* **WHAT YOU ARE ASKED TO DO**:
Write the next part of the SQL thread on uses for NULLIF(), starting right after its final sentence.

* **TEXT UNDER STUDY**:

━━━━━━━━━━━━━━━━━━━━━━━━━━━━━━

What applications are there for NULLIF()? - sql

I just had a trivial but genuine use for NULLIF(), for the first time in my career in SQL. Is it a widely used tool I've just ignored, or a nearly-forgotten quirk of SQL? It's present in all major database implementations.
If anyone needs a refresher, NULLIF(A, B) returns the first value, unless it's equal to the second in which case it returns NULL. It is equivalent to this CASE statement:
CASE WHEN A <> B OR B IS NULL THEN A END
or, in C-style syntax:
A == B || A == null ? null : A
So far the only non-trivial example I've found is to exclude a specific value from an aggregate function:
SELECT COUNT(NULLIF(Comment, 'Downvoted'))
This has the limitation of only allowing one to skip a single value; a CASE, while more verbose, would let you use an expression.
For the record, the use I found was to suppress the value of a "most recent change" column if it was equal to the first change:
SELECT Record, FirstChange, NULLIF(LatestChange, FirstChange) AS LatestChange
This was useful only in that it reduced visual clutter for human consumers.

I rather think that
NULLIF(A, B)
is syntactic sugar for
CASE WHEN A = B THEN NULL ELSE A END
But you are correct: it is mere syntactic sugar to aid the human reader.

I often use it where I need to avoid the Division by Zero exception:
SELECT
COALESCE(Expression1 / NULLIF(Expression2, 0), 0) AS Result
FROM …

Three years later, I found a material use for NULLIF: using NULLIF(Field, '') translates empty strings into NULL, for equivalence with Oracle's peculiar idea about what "NULL" represents.

NULLIF is handy when you're working with legacy data that contains a mixture of null values and empty strings.
Example:
SELECT(COALESCE(NULLIF(firstColumn, ''), secondColumn) FROM table WHERE this = that

SUM and COUNT have the behavior of turning nulls into zeros. I could see NULLIF being handy when you want to undo that behavior. If fact this came up in a recent answer I provided. If I had remembered NULLIF I probably would have written the following
SELECT student,
NULLIF(coursecount,0) as courseCount
FROM (SELECT cs.student,
COUNT(os.course) coursecount
FROM #CURRENTSCHOOL cs
LEFT JOIN #OTHERSCHOOLS os
ON cs.student = os.student
AND cs.school <> os.school
GROUP BY cs.student) t

Related

Does the concatenation of NULL + 'something' always yield NULL? Why?

I want to apply an OUTER APPLY computation on every row of a set. This computation concatenates a number of string fields into one but sometimes theses fields are null or filled with empty strings. The concatenation uses '-' as a delimiter between fields, so when they are empty ('') the result is '----' instead of a NULL, the result I'd like to get.

━━━━━━━━━━━━━━━━━━━━━━━━━━━━━━

* **INPUT DATA**:
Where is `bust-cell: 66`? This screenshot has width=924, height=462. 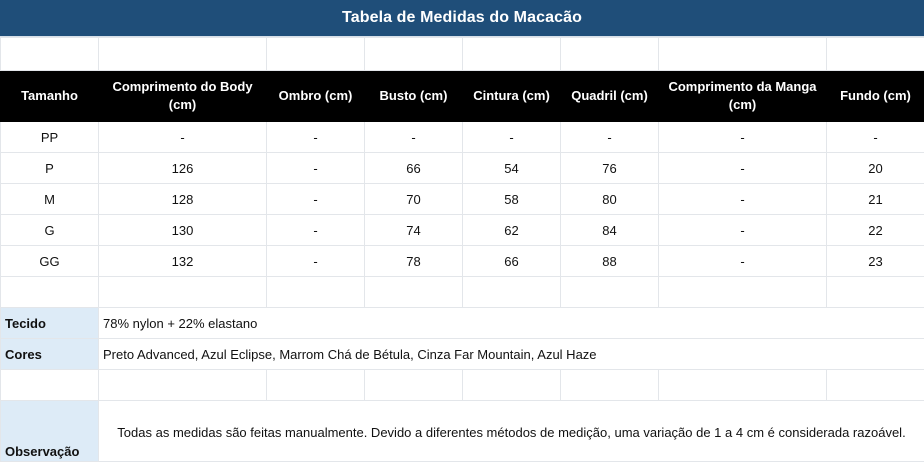
bust-cell: 66 is located at coordinates (414, 168). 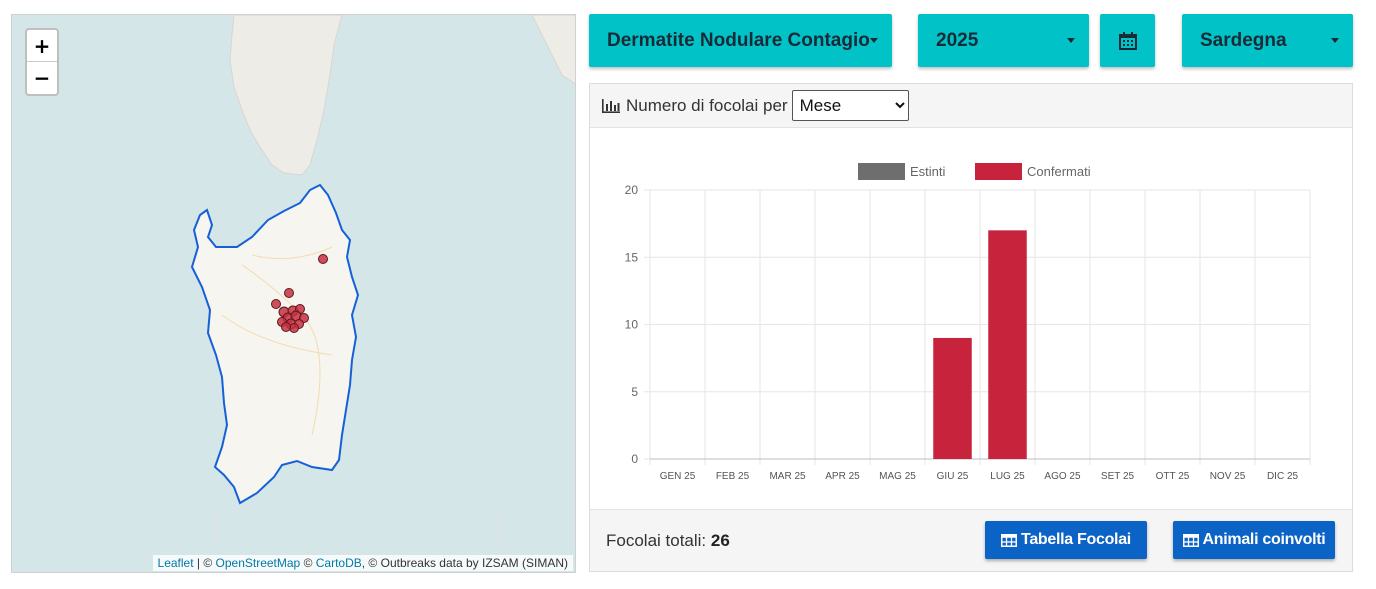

━━━━━━━━━━━━━━━━━━━━━━━━━━━━━━

* **RESULT FOR THIS EXERCISE**:
Before doing this computation I need to check the value of these fields.
How would you do it?
I thought about using NULLIF and it seems that it behaves as I expect, but I don't know why.
Will the concatenation of NULL +'something' always be NULL? Why?
SELECT
string_1,
string_2,
string_3,
string_4,
string_5,
string_concat,
FROM Table1
OUTER APPLY(VALUES(NULLIF(string_1,'')+'-'+NULLIF(string_2,'')+'-'+NULLIF(string_3,'')+'-'+NULLIF(string_4,'')+'-'+NULLIF(string_5,''))) v1(string_concat)
Table1 doesn't have any index and I can't implement any.
Is this code better in terms of performance than doing a CASE in the SELECT?
I like it because the code looks more clean, though.
Does the concatenation of NULL + NULL + 'something' always be NULL?
Why?
This depends on SET CONCAT_NULL_YIELDS_NULL setting. If it is ON (the default) then yes concatenating a NULL with the + operator will always yield NULL
I'd probably do it like this though
SELECT string_1,
string_2,
string_3,
string_4,
string_5,
string_concat,
FROM Table1
CROSS APPLY(VALUES (NULLIF(CONCAT(string_1, '-', string_2, '-', string_3, '-', string_4, '-', string_5), '----')) ) v1(string_concat)
so only one NULLIF is needed - on the CONCAT result.
As the VALUES clause always returns exactly one row you can use CROSS APPLY
Will the concatenation of NULL +'something' always be NULL? Why?
Aside the technical explanation that has already been given, you may be interested in the logical motivation on why it is like that.
NULL actually means you don't know something or that something is not applicable and therefore not usable in that context. So anything you do with something you don't know, or doesn't make sense, will yield an "I still don't know/doesn't make sense" result.
For example: let's say a friend of yours has 2 cars, and another friends of yours has some cars but you don't know how many. If I would ask you how many cars your friends have in total, that only answer you could give me is that you don't really know.
Hope this helps to understand. The issue with NULL is much bigger than this as it involves 3-valued-logic instead of the more common and well understood 2-valued-logic. Here's more detail on the issue: http://www.dbdebunk.com/2017/04/null-value-is-contradiction-in-terms.html

Oracle: True value in WHERE

I am building a SQL query inside a function. The functions parameters are my criterias for the WHERE clause. Parameters can be null too.
foo (1,2,3) => SELECT x FROM y WHERE a=1 AND b=2 AND c=3;
foo (null, 2, null) => SELECT x FROM y WHERE b=2;
My approach to do that in code is to add a very first alltime true in the WHERE-clause (e.g. 1=1 or NULL is NULL or 2 > 1)
So I do not need to handle the problem that the 1st WHERE condition is after a "WHERE" and all others are after a "AND".
String sql="SELECT x FROM y WHERE 1=1";
if (a!=null)
{
sql += " AND a="+a;
}
Is there a better term than 1=1 or my other samples to EXPLICITLY have a always true value? TRUE and FALSE is not working.
Oracle does not support a boolean type in SQL. It exists in PL/SQL, but can't be used in a query. The easiest thing to do is 1=1 for true and 0=1 for false. I'm not sure if the optimizer will optimize these out or not, but I suspect the performance impact is negligible. I've used this where the number of predicates is unknown until runtime.
I think this construct is superior to anything using nvl, coalesce, decode, or case, because those bypass normal indexes and I've had them lead to complicated and slow execution plans.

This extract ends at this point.